Commentators criticized the character development of Lori Grimes in the episode "Nebraska". Eric Goldman for IGN was angry upon viewing the crash sequence, avowing that it stunted any development intended for the scene. He stated, "The Walking Dead really needs to work on strengthening its female characters, and it doesn't help when Lori has a major accident for such a stupid reason, getting distracted as she looked at a map while she drove. Yeah, yeah, there was a zombie in the road, but it could have been an animal [...] just as easily, and it really undercut the intended drama of her situation when it just seems so stupid that it happened at all." Zack Handlen for The A.V. Club thought that the foundation set up for furthering the storyline progression was contrived, while Aaron Rutkoff of The Wall Street Journal said that the premise of the dilemma made no sense.

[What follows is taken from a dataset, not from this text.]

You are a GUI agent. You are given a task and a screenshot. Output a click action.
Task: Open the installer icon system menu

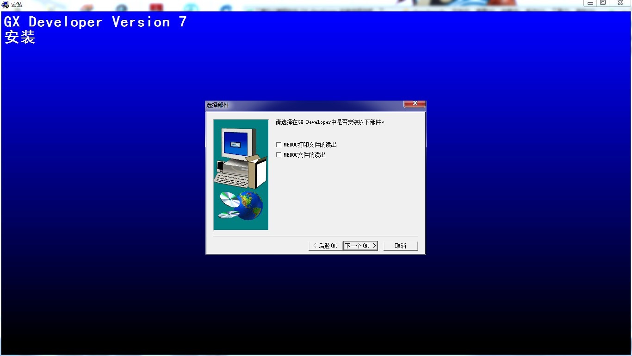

Critics were divided upon the interaction between Rick and Lori after she discovers Shane had died. Commentators were critical of the performance of Sarah Wayne Callies. Although The Huffington Posts Maureen Ryan reacted positively to Lincoln's performance, she affirmed that the contradictory nature of Lori almost ruined the scene. Similarly, New Yorks Starlee Kine criticized Callies' facial expressions during the sequence. Josh Jackson, who writes for Paste wrote, "If that was a challenge from the writers, though, Sarah Wayne Callies has to feel like they're just messing with her at this point. Her character, Lori, basically tells Rick that Shane needs to be put down, and then treats him like a monster when he's forced to follow through with it."

The fates of Lori and the character of T-Dog in the episode "Killer Within" garnered favorable reviews from television commentators. According to HitFix writer Alan Sepinwall, the moment when Lori and Carl share their goodbyes was the most heartbreaking event since the ending of the second-season episode "Pretty Much Dead Already". Los Angeles Times columnist Laura Hudson felt it was a grim departure for a character who endured long bouts of grief for reasons beyond her control. Erik Kain from Forbes found Lori's death especially difficult to watch, and was shocked by T-Dog's "sudden" death despite the fact that he "was never as prominent a figure" on the program. "As hard as these deaths were to watch," Kain wrote, "they also give me faith in the show." Though he stated that T-Dog died "a hero's death", Michael Rapoport of the Wall Street Journal concluded that Lori's "gut-churning" demise was the more memorable.

Lori's demise was featured in The Huffington Posts list of "The Biggest 'OMG' TV Moments of 2012", and placed 19th in Slates article covering the year's most noteworthy television moments. Journalist Chris Kirk said that the segment was "utterly surprising", and pointed out that the writers beguiled viewers by shedding light onto Lori's crumbled relationship with Rick. In contrast, Zack Handlen of The A.V. Club in his review felt the episode "stumble[d]" in how [...] Lori [was] eliminated and in how the Woodbury storyline repeated what was already known. Handlen commented in his B+ review that "killing [...] Lori earned the show an immediate thrill, but it also meant crossing off [a] potential source[...] of drama, [someone] who had a history on the series, however thin or poorly developed that history might have been."

Sarah Wayne Callies' performance in the episode was unanimously praised, however. IGN writer Eric Goldman commended Callies. Sepinwall added that Callies "absolutely sold" the portrayal of a mother saying "goodbye to the son who had to grow up much too quickly".